# Wie kann ich Midi in Wav umwandeln?



## Lauschepflock (1. März 2004)

hallo!

Ich bin Musiker und benutze zum Komponieren und Arrangieren meiner Songs seit einiger Zeit Programme wie Cubase u.s.w.  

Neben allerlei anderen Problemen nervt mich vor allem die ewige Suche nach einer Möglichkeit, die vom internen Synth wiedergegeben Midisounds mit den Audiospuren zusammen zu einer einzigen wav zu bouncen, sodass ich also eine einzige Audiodatei des gesamten Songs habe, um diese dann auf eine CD zu brennen.

Cubase bietet aber beispielsweise nur einen Mixdown für Audio, Effekte und VST an, sowie einen für MIDI, der aber nicht so funktioniert, wie ich es mir erhofft hatte (= bis auf das Schlagzeug sind alle anderen Instrumente plötzlich (oder plötzlich wieder) im Pianomodus)

Ich brauche aber einen Weg, alle MIDIsounds aufzufangen und zu Audio zu transformieren....

Wer kann helfen?


----------



## Sean Passiert (4. März 2004)

Hallo,

du must einfach auf Exportieren gehen. Dann macht Cubase aus dem gesamten Spuren eine einzige Audiospur. Egal ob das nun ne Midi- oder Audiospur ist.

Du mußt natürlich vorher, einen vernünftigen Mix machen, da das mit der exportierten Audiospur nicht mehr geht.

Ich hoffe ich habe dir geholfen.

Tschau


----------



## Lauschepflock (4. März 2004)

> du must einfach auf Exportieren gehen.
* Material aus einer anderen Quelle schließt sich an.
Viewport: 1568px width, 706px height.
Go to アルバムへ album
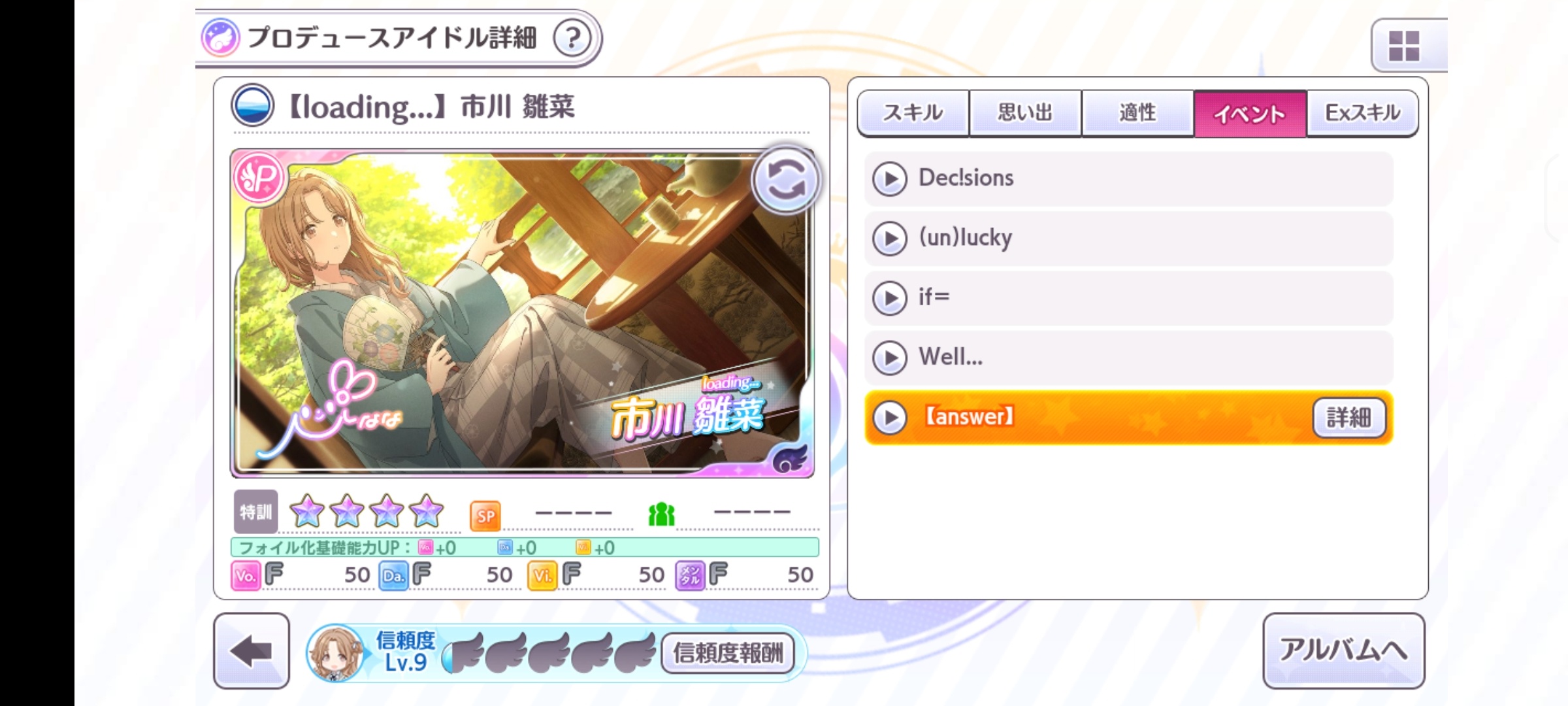coord(1343,650)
Dann macht Cubase aus dem gesamten Spuren eine einzige Audiospur. Egal ob das nun ne Midi- oder Audiospur ist.



Tut mir leid, aber dem ist nicht so...wenn ich auf Exportieren gehe,  bietet mir Cubase eben nur jeweils einen Audio- oder einen Midimixdoxwn an. Deswegen die Frage: wie kann ich Midi in wav umwandeln?

Trotzdem Danke.


----------



## BeaTBoxX (24. März 2004)

Ich glaube nicht, dass das so direkt funktioniert.
Cubase kann ja nicht unterscheiden, ob das MIDI Device, was es anspricht intern oder extern ist, es könnte ja genauso nur ein MIDI Interface sein, an welchem dann externe Synthesizer hängen.

Aber ich bilde mir ein, ich haette mal was von so einem  Loopback programm gehört, was quasi den AUDIOausgang deiner Soundkarte wieder reinschleift.
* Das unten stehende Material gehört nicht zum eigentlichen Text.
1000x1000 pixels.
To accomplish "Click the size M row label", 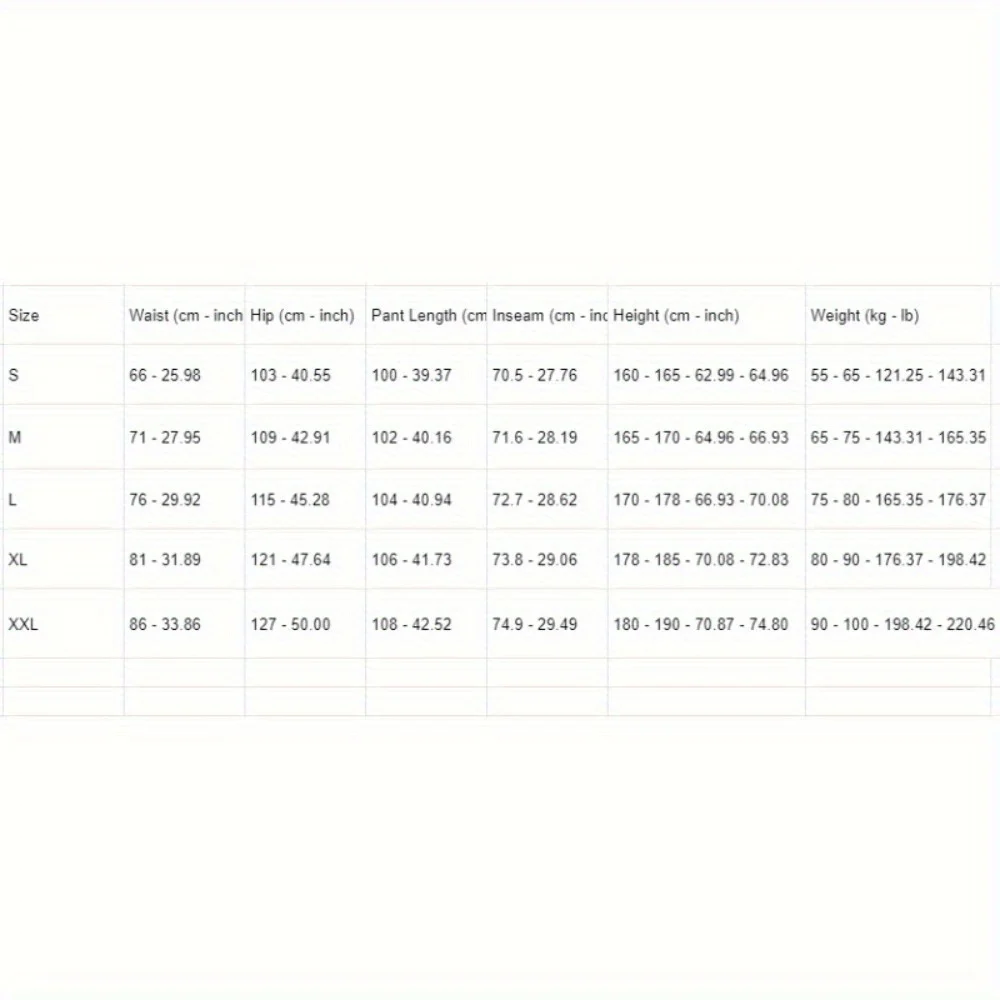I will click(x=15, y=438).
Aber weiter weiss ich da leider auch nichts.

Alternativ: Externen Audiorecorder verwenden. z.B. nen MD Recorder. DAT oderso wirst du wohl nicht haben denk ich  

Gruß

Frank


----------



## musica (25. März 2004)

Um Midi in Wav umzuwandeln gibt es im Prinzip zwei einfache Möglichkeiten:

1. die MIDI-Dateien während des Abspielens als Audio-Datei aufnehmen. Dazu muß im Audio-Mixer das Routing auf "Intern" (je nach Soundkarte auch "Synth" oder "StereoMix" genannt) eingestellt werden.

2. die MIDI-Datei mittels Software in eine Audio-Datei umrechnen und speichern  - z.B. beim Roland VSC-MP1 - Software-Synthesizer ist dies ganz einfach mittels Klick auf den Button "Audio Convert" möglich.

Nähere Erläuterungen dazu, findest du auch auf der Seite: http://www.musica.at/midi/

mfg
Johannes


----------



## sir_henry (21. April 2004)

*Midi in Audio umwandeln*

Moin!
So funktioniert das: http://service.steinberg.de/knowledge_pro.nsf/show/mid2audio
Gruß, Sir Henry


----------